WHAT THE EXERCISE ASKS => Please set down, word for word, the part of the disk recovery account that opens with the words containing "I also needed" and closes with "at his best.".

SOURCE PASSAGE =>

Although the motherboard and BIOS could see all the 80Gb, the Linux could not, only seeing 10Gb worth. This is a RedHat 7.2, and there are probably some parameter to turn on LBA support or something, but I didn’t have that kind of time, so I just use the jumpers to limit the disk to 32Gb.

Reboot again, and now I could see the 32Gb.

Time to get the tools. A friend had used dd_rescue with great success so I went with that.

I also needed a rescue disk. The server did not have a CD so it must be a floppy. I decided to use Toms rescue disk. I copied dd_rescue to another floppy.

So boot from the rescue floppy, mount the new disk, partition in a similar way to the others, mount the old IDE, and tar‘ed the OS over to the new disk. Edit fstab and make sure everything is ok. So far so good.

Now start dd_rescue, copying /dev/sda1 to a file in the new disk. Later we will run fsck on it, and mount it with a loop device.

Invalid instruction.

Ok, this is a P3 server, and I compiled dd_rescue on a P4, so my bad. Recompile on a P3. Copy to floppy, copy from floppy. Sneaker net at his best.

Run it again, and it starts to do his job. It should take little time…

… and it’s over. My 9Gb disk drive is now in a file, with only 6kb missing. Wow! Thats great, I now have a 9Gb file in the new drive with only 6Kb missing. Let me just confirm all the files are ok…

ls -la

hmms… that sda1.img is smaller than I though… 2147483648 bytes? That number looks familiar… Doh! 2Gb limit! Arrgs. The rescue floppy is a 2.0 kernel…

So now I need a decent rescue alternative. Well, the OS is is already in the new disk, so let’s boot from that one and finish the job.

Disconnect old drive, connect new drive with OS as primary, keep SCSI connected. Boot from rescue disk, mount root filesystem on new drive, chroot to it, run lilo, remove floppy, reboot.

The system starts cleanly, cool. So the first tar part went very well, and my fstab editing was also good. Well, thanks for that.

By now, I add found a faster alternative to dd_rescue, a shell-based front-end named dd_rhelp.

So I compiled dd_rescue. Went well. Then dd_rhelp. Nooo, you need newer version os autoconf! Download autoconf, configure, make, make install. Recompile. success.

Now try to run dd_rhelp. Syntax errors all over… So, like, you shell, you know, it’s too old… wget bash, configure, yada yada yada…

I run it again and it works! And it should be faster. Also, it has prettier graphics… :)

ls -la

Something about a value to big for something else… du cannot see the file either.

So this glibc can create the file, but you cannot stat it, and you cannot mount it…

Let me recap: we now have a 9Gb file in the new disk will almost all of the content from the old disk, but I cannot work with it.

ENTRIES PROVIDED =>
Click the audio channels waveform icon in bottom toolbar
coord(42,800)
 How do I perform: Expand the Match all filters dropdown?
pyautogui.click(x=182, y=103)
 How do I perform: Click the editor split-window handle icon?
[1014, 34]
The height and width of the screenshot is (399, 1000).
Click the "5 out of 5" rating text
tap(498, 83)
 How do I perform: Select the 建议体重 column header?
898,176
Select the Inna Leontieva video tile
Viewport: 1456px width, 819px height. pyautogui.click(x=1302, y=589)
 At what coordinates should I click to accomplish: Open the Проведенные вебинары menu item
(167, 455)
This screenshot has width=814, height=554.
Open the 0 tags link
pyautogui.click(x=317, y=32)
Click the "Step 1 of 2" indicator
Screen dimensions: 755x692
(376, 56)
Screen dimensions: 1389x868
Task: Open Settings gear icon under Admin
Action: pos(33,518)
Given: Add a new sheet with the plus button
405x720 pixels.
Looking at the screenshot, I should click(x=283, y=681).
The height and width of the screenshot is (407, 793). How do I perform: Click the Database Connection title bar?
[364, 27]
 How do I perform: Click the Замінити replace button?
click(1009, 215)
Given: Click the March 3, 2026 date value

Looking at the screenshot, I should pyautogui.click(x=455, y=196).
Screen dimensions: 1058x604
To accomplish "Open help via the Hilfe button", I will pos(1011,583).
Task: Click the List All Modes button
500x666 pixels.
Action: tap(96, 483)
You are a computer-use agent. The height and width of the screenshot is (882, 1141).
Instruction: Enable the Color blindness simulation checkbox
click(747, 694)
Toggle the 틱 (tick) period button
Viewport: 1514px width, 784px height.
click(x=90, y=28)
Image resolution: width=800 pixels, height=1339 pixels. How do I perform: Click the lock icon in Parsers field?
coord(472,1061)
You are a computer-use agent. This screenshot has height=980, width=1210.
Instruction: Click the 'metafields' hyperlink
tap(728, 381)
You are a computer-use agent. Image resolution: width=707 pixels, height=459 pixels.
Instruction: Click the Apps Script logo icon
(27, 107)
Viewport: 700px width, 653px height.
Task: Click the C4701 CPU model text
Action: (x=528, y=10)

EXERCISE RESULT =>
I also needed a rescue disk. The server did not have a CD so it must be a floppy. I decided to use Toms rescue disk. I copied dd_rescue to another floppy.

So boot from the rescue floppy, mount the new disk, partition in a similar way to the others, mount the old IDE, and tar‘ed the OS over to the new disk. Edit fstab and make sure everything is ok. So far so good.

Now start dd_rescue, copying /dev/sda1 to a file in the new disk. Later we will run fsck on it, and mount it with a loop device.

Invalid instruction.

Ok, this is a P3 server, and I compiled dd_rescue on a P4, so my bad. Recompile on a P3. Copy to floppy, copy from floppy. Sneaker net at his best.